_About this task_
Lines with the word "gear": copy all of them from the entries below.

Records from a dataset:
────

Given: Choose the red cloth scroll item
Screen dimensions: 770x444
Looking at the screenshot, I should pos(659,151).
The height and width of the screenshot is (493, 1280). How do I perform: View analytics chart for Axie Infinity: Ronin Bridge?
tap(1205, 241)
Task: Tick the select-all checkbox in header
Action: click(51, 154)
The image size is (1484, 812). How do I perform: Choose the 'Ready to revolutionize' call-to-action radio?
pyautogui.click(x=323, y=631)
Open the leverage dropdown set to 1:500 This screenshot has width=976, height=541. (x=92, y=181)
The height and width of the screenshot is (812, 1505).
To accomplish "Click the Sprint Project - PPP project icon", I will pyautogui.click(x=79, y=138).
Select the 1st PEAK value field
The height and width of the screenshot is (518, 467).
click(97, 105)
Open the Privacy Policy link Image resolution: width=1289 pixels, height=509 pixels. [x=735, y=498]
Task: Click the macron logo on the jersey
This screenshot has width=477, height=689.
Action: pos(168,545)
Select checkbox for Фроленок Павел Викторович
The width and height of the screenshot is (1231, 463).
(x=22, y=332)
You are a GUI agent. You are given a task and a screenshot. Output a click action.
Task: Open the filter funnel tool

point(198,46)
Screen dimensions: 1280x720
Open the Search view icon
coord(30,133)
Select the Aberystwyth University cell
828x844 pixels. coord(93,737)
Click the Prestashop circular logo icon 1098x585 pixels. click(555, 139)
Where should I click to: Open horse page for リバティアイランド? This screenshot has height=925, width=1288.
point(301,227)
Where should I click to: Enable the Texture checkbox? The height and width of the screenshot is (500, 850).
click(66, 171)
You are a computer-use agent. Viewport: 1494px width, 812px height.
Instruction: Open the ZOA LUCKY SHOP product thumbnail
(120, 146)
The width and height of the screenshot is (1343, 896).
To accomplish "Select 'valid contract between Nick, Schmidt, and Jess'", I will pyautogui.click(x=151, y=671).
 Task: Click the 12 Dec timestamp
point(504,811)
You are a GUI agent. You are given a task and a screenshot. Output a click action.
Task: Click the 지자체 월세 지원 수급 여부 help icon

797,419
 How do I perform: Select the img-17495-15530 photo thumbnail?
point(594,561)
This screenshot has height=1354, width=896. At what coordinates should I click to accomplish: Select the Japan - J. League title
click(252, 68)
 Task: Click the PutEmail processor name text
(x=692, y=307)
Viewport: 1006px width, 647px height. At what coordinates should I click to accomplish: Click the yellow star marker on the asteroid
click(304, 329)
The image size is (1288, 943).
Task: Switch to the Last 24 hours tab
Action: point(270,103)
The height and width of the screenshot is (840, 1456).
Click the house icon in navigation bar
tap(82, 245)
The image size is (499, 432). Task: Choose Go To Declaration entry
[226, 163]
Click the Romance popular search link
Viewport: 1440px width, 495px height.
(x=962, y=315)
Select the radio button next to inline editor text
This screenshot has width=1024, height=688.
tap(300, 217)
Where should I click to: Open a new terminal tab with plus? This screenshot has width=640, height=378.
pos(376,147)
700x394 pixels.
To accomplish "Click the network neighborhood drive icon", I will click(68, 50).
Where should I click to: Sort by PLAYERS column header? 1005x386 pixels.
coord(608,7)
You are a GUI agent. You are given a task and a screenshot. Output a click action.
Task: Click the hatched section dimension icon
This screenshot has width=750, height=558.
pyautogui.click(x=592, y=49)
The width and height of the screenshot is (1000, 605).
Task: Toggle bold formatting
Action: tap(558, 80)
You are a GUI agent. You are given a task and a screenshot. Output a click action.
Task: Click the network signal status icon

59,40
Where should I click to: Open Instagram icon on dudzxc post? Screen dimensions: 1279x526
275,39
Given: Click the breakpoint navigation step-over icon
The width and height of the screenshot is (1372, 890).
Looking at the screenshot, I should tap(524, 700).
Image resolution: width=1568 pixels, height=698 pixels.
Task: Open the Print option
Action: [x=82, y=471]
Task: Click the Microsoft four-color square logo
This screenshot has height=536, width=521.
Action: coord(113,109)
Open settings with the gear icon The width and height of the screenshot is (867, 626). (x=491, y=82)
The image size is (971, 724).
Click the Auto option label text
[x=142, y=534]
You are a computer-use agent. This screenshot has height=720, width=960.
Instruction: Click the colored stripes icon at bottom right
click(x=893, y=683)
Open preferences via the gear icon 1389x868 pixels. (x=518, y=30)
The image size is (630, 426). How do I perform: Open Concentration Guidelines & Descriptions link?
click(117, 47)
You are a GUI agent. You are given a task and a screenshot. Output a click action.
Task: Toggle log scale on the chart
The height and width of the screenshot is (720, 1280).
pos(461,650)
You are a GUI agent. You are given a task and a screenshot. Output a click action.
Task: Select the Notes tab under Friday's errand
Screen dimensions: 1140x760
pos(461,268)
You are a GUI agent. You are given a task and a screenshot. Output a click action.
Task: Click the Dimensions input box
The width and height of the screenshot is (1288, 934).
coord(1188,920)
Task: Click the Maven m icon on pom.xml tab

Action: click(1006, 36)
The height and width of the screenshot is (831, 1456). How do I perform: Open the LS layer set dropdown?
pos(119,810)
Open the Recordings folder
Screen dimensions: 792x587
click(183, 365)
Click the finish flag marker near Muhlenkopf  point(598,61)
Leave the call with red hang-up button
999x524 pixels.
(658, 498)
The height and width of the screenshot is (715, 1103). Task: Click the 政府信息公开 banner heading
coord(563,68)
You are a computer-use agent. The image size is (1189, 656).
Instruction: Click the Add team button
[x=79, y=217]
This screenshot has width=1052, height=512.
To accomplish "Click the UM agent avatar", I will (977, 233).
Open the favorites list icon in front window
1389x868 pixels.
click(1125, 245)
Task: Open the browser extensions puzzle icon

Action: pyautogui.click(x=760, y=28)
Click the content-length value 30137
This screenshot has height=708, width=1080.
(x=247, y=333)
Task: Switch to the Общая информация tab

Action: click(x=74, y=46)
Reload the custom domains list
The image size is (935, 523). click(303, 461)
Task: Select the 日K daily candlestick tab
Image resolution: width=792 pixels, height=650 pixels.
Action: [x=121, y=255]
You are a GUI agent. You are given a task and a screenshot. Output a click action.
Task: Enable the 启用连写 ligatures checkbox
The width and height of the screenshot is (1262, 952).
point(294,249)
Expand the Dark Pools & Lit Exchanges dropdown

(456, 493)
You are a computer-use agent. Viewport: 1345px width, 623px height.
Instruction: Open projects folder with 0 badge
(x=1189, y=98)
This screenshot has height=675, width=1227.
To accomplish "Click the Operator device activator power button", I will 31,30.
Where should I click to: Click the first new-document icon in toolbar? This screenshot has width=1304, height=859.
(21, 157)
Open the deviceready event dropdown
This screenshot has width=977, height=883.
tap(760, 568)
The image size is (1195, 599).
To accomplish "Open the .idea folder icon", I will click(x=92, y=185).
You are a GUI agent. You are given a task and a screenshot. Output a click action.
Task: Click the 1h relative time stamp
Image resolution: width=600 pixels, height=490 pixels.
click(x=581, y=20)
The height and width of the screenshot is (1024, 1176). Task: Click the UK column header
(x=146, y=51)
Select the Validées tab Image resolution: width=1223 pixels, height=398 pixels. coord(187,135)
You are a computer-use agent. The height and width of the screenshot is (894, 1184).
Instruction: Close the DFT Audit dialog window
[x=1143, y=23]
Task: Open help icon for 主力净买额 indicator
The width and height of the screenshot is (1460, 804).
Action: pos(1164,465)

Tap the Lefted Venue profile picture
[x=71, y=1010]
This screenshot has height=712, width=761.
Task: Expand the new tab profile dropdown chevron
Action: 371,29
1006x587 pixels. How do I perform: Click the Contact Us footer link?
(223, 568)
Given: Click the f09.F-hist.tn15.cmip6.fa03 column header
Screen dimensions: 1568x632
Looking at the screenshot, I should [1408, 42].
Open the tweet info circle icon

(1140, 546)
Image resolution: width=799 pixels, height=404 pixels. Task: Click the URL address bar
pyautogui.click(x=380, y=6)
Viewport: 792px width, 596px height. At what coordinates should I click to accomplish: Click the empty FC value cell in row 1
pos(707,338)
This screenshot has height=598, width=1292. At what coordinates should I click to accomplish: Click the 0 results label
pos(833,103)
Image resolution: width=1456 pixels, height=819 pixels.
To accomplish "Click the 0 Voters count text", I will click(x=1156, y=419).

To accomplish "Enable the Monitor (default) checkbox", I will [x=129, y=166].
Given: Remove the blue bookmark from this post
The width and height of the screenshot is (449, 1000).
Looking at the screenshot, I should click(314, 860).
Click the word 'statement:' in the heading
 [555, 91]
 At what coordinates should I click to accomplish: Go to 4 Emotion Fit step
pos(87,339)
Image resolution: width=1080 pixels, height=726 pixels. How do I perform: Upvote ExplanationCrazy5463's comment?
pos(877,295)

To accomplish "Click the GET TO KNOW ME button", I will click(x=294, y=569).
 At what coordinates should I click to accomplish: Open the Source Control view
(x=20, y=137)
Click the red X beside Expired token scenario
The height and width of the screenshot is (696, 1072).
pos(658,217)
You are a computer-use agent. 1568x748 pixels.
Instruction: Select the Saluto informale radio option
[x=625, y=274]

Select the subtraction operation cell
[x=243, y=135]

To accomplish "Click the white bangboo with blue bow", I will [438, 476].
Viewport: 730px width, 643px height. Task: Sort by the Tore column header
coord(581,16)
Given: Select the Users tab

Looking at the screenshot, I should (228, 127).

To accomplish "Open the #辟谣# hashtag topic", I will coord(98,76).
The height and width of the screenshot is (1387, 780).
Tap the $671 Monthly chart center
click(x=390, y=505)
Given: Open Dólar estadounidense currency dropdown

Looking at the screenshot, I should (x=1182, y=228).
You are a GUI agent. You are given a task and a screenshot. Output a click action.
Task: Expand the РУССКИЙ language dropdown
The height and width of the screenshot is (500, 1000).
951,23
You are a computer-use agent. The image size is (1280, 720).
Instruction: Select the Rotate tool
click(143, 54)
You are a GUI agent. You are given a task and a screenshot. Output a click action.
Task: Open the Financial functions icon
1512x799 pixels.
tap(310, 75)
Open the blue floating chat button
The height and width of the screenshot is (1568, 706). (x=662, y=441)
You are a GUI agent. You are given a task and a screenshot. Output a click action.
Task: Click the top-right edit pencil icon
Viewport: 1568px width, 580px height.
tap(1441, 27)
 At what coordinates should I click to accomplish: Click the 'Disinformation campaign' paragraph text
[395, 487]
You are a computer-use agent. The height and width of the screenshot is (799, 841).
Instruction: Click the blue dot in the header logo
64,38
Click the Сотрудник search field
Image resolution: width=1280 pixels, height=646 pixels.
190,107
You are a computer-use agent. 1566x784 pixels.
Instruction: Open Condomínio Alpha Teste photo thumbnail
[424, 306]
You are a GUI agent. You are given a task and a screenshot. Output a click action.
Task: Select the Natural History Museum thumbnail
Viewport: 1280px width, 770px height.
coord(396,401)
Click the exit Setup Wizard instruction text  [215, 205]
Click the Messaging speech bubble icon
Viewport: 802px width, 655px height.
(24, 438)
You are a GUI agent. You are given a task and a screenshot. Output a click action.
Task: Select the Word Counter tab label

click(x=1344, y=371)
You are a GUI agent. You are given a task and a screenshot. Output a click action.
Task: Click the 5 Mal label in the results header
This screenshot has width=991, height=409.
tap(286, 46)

────

_Expected answer_
Open settings with the gear icon The width and height of the screenshot is (867, 626). (x=491, y=82)
Open preferences via the gear icon 1389x868 pixels. (x=518, y=30)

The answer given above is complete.